DATA FOR THIS TASK section start
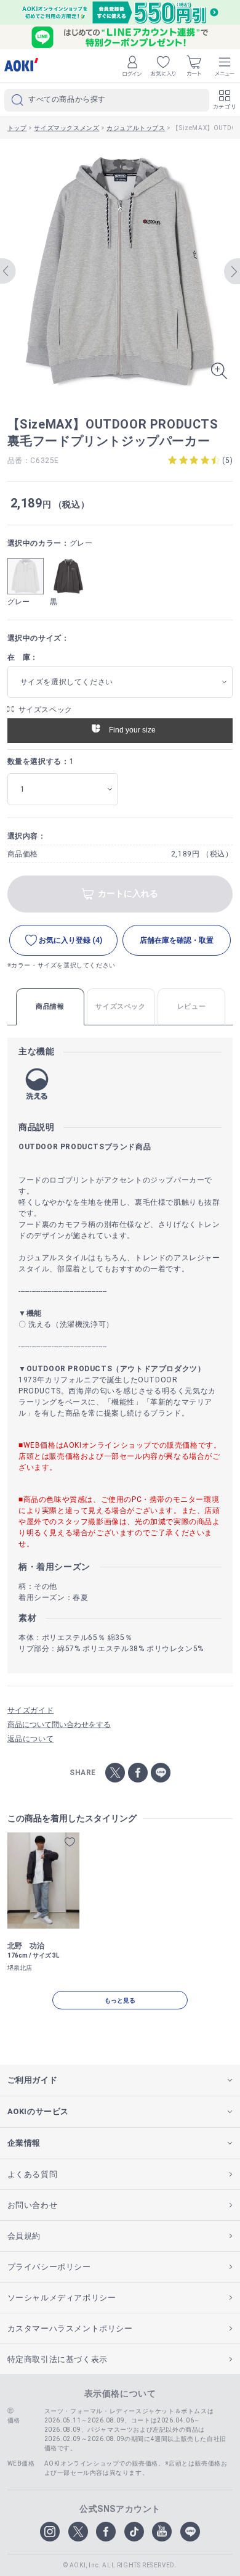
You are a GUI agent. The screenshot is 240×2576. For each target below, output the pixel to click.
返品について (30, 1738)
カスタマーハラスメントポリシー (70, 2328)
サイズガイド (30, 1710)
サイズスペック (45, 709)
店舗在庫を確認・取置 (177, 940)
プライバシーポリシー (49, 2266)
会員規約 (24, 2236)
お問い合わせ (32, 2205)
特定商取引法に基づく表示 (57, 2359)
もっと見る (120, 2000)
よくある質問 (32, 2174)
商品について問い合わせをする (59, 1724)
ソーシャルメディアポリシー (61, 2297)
DATA FOR THIS TASK section end
:: TASK DESCRIPTION ::
What you give back should be exactly the lines from the one with "特定商取引法に基づく表示 (57, 2359)" through the final line of the listing, and no others.

:: WRITTEN ANSWER ::
特定商取引法に基づく表示 (57, 2359)
もっと見る (120, 2000)
よくある質問 (32, 2174)
商品について問い合わせをする (59, 1724)
ソーシャルメディアポリシー (61, 2297)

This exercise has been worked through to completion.